_Given information:_
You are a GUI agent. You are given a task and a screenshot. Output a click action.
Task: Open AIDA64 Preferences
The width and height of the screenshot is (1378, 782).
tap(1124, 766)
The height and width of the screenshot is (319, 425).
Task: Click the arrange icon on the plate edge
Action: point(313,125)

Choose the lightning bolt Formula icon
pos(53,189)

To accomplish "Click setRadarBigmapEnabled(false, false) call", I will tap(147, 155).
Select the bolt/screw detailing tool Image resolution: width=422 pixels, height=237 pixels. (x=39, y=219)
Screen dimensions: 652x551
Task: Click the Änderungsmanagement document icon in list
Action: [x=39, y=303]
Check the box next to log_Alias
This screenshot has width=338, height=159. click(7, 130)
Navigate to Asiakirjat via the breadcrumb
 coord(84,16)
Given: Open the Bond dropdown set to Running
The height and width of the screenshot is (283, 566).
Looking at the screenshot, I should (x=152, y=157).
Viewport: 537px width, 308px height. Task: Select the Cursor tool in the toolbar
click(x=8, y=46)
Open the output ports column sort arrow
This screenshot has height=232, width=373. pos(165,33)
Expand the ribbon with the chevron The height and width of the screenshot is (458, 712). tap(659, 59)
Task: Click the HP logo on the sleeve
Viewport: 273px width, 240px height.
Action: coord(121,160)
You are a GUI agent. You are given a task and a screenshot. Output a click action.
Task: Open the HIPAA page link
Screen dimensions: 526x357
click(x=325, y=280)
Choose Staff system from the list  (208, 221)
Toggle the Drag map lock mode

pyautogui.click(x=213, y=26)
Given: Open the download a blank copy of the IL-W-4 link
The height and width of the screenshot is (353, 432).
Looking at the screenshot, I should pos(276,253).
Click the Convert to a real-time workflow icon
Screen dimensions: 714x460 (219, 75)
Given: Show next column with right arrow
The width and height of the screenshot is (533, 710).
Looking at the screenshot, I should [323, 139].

_Problem statement:_
All lines in the records above with "link" need to be found and copied.

_Final answer:_
Task: Open the HIPAA page link
Given: Open the download a blank copy of the IL-W-4 link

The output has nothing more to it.